Oral Roberts (19-16, 13-5 in the Summit): Either Oakland or Oral Roberts has represented the Summit League in six of the past seven NCAA tournaments. Now that Oakland star Keith Benson is gone, Oral Roberts hopes the pendulum swings back its way. Oral Roberts returns its entire starting lineup, which includes Dominique Morrison (19.5 points per game) and the past two conference newcomers of the year.
San Francisco (19-15, 10-4 in the West Coast): After a 4-9 start, the Dons went 15-6 the rest of the way, including an overtime win at home over Gonzaga. San Francisco loses just one senior who averaged 16 minutes per game. The pieces seem to be in place for the Dons' first 20-win season since 1981-82.

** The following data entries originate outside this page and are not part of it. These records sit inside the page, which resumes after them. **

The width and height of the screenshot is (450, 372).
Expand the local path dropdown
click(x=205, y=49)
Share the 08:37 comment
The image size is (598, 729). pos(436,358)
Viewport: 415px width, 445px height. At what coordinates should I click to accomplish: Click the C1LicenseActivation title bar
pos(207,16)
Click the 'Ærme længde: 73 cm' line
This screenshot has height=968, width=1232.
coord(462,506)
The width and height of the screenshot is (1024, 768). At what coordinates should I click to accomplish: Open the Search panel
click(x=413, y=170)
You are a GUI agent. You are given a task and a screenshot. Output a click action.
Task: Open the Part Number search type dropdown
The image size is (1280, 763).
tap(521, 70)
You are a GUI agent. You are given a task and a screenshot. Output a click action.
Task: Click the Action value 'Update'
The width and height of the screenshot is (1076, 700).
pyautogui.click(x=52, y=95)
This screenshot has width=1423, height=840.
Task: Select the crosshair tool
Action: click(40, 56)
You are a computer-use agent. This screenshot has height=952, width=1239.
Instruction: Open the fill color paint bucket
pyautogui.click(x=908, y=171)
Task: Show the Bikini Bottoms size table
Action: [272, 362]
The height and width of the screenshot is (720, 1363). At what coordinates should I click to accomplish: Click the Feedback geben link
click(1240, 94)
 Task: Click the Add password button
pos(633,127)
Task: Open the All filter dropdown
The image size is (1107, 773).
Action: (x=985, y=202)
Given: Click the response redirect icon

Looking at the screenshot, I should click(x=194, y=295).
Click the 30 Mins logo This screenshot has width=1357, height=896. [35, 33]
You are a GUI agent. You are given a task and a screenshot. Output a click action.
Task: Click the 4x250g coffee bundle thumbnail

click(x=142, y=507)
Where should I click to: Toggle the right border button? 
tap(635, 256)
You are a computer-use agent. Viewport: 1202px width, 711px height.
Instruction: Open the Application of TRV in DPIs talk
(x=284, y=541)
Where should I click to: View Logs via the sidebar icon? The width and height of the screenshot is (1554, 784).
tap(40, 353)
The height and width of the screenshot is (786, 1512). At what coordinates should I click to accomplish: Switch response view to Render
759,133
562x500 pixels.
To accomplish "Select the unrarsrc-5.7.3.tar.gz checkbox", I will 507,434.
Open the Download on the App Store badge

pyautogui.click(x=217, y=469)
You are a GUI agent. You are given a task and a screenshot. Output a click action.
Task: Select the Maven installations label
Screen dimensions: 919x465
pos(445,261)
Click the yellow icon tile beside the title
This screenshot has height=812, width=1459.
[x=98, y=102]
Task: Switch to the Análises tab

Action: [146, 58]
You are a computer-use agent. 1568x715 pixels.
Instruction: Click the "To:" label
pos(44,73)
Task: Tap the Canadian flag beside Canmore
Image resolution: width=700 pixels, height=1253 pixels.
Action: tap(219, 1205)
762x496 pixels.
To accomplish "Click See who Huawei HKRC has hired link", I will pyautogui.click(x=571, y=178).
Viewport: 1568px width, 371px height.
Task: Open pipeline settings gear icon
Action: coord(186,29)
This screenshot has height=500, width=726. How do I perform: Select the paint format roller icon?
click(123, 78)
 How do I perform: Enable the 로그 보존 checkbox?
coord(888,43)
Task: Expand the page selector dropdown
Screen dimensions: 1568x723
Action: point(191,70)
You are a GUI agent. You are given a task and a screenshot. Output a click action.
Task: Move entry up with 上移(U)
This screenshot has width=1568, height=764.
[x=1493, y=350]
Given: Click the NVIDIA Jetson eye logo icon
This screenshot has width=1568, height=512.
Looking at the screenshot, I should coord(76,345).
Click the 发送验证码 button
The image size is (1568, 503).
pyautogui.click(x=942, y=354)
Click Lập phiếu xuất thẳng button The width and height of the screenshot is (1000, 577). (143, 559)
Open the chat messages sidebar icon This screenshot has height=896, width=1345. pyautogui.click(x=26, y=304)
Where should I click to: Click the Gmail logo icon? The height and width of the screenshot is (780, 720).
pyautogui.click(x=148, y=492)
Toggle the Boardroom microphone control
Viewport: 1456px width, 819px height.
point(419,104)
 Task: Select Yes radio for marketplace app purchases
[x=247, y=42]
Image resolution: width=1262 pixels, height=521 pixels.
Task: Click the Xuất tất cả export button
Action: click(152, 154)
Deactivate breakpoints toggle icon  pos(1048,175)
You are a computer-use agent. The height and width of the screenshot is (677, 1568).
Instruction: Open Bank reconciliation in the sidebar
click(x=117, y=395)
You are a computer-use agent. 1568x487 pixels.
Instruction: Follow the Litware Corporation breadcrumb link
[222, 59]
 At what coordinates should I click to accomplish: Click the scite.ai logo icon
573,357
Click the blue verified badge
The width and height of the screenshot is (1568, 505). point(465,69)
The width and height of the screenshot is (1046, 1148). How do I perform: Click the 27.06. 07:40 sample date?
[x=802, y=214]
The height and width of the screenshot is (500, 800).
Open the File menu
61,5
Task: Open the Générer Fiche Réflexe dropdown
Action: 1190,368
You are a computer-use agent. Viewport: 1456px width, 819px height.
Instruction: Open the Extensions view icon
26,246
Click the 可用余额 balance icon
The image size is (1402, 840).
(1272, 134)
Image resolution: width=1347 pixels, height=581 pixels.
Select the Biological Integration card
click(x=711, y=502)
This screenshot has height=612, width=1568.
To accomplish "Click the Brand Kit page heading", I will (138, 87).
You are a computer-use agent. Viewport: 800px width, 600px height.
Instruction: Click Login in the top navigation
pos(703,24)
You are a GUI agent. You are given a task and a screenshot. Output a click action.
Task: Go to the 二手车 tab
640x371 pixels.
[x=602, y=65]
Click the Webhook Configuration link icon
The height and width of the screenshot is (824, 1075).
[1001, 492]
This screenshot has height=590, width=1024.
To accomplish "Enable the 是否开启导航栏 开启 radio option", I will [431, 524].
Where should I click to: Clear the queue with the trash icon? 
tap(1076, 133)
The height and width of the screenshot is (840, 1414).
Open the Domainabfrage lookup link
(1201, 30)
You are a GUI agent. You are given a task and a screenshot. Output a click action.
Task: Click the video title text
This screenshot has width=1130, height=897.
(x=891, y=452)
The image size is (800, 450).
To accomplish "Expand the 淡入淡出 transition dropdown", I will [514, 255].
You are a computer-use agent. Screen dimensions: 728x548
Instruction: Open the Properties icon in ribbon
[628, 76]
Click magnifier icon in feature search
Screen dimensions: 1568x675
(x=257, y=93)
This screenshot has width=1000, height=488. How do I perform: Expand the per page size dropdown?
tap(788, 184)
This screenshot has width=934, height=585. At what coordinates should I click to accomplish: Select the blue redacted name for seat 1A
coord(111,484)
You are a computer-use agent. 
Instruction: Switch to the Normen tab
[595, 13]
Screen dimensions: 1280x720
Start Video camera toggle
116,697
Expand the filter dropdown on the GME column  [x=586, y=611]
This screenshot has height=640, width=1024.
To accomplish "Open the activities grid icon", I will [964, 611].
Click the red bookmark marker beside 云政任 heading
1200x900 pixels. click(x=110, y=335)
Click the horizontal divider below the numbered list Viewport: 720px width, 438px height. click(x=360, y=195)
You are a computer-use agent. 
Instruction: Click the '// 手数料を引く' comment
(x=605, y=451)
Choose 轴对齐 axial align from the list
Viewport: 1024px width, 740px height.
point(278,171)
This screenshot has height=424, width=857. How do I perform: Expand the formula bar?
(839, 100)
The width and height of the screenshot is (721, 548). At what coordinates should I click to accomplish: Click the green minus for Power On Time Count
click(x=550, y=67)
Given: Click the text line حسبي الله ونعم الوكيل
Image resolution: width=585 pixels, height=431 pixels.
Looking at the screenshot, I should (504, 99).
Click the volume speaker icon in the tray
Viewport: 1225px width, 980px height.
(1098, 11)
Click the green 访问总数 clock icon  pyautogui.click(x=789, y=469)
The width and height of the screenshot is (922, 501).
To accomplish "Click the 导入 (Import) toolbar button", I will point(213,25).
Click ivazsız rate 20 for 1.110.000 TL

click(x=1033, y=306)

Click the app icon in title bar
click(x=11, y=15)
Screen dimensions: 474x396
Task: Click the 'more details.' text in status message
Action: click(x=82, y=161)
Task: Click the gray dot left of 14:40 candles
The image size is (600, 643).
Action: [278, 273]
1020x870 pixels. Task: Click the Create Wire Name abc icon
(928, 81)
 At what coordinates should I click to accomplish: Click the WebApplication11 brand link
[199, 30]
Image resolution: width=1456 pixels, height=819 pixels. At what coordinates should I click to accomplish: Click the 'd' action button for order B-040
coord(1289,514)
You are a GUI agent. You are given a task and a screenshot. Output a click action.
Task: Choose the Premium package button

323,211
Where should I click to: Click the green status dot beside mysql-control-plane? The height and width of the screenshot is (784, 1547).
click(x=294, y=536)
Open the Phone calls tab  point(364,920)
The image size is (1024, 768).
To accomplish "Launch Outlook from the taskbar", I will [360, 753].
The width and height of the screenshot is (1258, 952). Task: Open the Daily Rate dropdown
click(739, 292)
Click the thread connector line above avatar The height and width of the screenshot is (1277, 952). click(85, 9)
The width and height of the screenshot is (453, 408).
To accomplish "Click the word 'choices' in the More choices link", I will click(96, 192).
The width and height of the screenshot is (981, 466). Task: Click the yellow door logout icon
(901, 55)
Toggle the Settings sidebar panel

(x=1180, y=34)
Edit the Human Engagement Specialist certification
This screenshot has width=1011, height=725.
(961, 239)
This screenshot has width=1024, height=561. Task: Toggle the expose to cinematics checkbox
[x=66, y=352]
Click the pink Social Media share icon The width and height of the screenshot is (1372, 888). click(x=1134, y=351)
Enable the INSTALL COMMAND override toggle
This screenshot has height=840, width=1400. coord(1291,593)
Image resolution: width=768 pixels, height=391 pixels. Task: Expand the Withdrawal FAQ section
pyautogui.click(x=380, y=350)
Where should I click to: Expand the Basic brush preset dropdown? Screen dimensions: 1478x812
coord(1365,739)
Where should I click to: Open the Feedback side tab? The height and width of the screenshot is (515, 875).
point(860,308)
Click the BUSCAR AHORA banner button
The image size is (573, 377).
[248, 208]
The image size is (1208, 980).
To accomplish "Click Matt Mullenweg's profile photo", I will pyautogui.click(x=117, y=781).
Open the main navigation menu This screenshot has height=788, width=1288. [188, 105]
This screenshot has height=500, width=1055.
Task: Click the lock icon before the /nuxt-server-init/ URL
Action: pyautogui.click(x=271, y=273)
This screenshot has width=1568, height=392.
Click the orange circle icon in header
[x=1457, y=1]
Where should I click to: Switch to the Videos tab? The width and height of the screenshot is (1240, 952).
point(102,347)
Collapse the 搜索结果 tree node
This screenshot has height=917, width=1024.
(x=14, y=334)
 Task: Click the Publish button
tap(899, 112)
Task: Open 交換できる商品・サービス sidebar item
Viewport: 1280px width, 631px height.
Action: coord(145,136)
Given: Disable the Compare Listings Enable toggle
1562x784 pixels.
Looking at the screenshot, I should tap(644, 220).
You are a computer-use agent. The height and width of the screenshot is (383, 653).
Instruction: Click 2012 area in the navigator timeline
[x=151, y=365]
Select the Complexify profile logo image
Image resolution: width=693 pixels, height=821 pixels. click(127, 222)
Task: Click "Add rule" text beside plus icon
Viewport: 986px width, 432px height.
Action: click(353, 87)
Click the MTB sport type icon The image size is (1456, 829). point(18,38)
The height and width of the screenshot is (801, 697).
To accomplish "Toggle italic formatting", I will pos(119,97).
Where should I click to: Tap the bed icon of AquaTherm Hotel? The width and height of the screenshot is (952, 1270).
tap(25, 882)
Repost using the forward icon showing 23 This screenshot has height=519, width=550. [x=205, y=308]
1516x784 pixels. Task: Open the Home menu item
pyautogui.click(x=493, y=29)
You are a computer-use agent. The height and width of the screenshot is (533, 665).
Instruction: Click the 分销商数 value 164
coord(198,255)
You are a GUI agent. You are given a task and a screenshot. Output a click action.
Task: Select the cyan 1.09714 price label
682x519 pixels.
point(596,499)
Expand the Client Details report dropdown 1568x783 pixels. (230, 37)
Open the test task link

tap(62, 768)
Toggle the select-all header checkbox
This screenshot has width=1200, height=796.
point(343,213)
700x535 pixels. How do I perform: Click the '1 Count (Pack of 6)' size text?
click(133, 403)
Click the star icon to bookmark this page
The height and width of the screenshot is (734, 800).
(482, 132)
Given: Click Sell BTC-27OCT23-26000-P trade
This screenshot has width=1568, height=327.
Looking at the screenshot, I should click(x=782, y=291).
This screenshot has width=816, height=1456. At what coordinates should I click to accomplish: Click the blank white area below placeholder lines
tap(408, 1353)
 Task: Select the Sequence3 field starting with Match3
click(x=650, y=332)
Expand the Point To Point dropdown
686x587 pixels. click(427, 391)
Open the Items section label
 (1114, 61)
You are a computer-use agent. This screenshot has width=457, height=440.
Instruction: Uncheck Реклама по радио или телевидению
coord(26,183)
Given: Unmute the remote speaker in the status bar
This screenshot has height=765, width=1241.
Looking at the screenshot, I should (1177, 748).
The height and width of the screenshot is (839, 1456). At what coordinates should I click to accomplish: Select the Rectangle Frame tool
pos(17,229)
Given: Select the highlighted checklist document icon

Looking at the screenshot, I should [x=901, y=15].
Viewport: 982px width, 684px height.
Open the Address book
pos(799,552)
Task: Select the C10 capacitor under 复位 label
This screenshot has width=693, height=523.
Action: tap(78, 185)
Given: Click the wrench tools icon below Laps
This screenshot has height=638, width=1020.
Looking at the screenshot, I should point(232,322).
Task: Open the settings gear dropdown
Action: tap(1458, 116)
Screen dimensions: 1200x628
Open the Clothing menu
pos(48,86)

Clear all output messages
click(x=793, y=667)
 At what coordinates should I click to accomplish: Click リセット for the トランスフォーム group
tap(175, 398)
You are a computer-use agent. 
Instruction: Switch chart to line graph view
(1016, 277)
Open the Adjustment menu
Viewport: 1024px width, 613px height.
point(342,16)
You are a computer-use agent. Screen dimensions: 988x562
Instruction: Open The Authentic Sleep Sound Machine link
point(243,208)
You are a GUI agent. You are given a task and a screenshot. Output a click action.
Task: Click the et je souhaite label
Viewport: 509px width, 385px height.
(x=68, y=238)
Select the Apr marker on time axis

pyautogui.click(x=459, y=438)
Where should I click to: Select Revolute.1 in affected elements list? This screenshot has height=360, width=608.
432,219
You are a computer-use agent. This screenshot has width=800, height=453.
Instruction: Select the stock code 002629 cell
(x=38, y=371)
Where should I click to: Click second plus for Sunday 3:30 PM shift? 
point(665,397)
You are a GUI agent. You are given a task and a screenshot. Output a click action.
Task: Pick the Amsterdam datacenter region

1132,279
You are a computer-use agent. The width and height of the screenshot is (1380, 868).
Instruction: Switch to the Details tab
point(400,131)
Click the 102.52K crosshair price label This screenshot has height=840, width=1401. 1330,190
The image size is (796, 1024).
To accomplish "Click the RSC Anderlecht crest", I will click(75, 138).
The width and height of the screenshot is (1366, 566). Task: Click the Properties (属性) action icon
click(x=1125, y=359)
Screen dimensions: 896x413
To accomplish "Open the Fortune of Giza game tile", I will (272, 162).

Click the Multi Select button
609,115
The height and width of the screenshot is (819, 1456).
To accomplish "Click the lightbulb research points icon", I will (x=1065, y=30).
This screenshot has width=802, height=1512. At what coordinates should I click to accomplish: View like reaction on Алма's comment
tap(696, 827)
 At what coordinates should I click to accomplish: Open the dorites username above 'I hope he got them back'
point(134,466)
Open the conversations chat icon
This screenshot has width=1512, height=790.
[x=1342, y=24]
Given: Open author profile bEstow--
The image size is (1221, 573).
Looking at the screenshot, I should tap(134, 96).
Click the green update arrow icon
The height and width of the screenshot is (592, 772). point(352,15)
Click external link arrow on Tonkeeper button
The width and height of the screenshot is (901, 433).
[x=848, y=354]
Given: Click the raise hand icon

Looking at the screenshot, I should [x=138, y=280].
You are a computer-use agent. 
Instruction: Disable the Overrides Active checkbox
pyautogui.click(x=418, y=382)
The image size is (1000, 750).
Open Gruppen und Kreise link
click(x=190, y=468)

Santa Clara (24-14, 8-6 in the West Coast): Santa Clara won the CIT by winning three consecutive road games, including a quarterfinal victory over conference rival San Francisco. The Broncos return the WCC's leading scorer, guard Kevin Foster (20.2 points per game).
Western Michigan (21-13, 11-5 in the MAC): The Broncos have won or tied for first in the MAC West in three of the past four seasons. But because they're the MAC's weaker division, those West titles have translated to just one postseason appearance -- the CIT this past season. Western will look to improve that track record with its top six scorers returning, including Juwan Howard Jr.
Looking to return
Baylor (18-13, 7-9 in the Big 12): Baylor must replace prolific scorer LaceDarius Dunn, but the Bears got a surprise with the decision by forward Perry Jones to stay in school. Quincy Acy, Anthony Jones and A.J. Watson are back, too, but this group underachieved last season. The signing class includes five-star forward Quincy Miller and four-star guard Deuce Bello, and Baylor will have transfers Brady Heslip (Boston College) and Gary Franklin (Cal) available, too.
Maryland (19-14, 7-9 in the ACC): Forward Jordan Williams has entered his name in the draft, but if he decides to stay in school, the Terrapins' prospects look much better. Guard Terrell Stoglin averaged 16.8 points in the final 10 games of his freshman season.
Mississippi State (17-14, 9-7 in the SEC): The Bulldogs had chemistry issues to start the season, but they should have the talent in 2011-12 to compete for a tournament bid. Renardo Sidney and Dee Bost, who missed a combined 26 games because of NCAA eligibility issues, could benefit from an entire season together. The signing class includes three top-70 players: five-star forward Rodney Hood and four-star guards Deville Smith and Rodney Gardner.
Stanford (15-16, 7-11 in the Pac-10): This could be an important year for coach Johnny Dawkins. He's entering his fourth season, but he has yet to have a winning record in Pac-10 play. The Cardinal didn't have any seniors last season, and they return all six players who started at least 12 games this past season; three of them will be seniors.
Virginia (16-15, 7-9 in the ACC): The Cavaliers won five of their last seven to eke out a winning record in Tony Bennett's second season. Considering the Cavs went 7-9 in the ACC without top player Mike Scott, the season has to be considered a success. Scott played in 10 non-conference games and had a double-double in seven of them. He received a medical redshirt and should be back in 2011-12.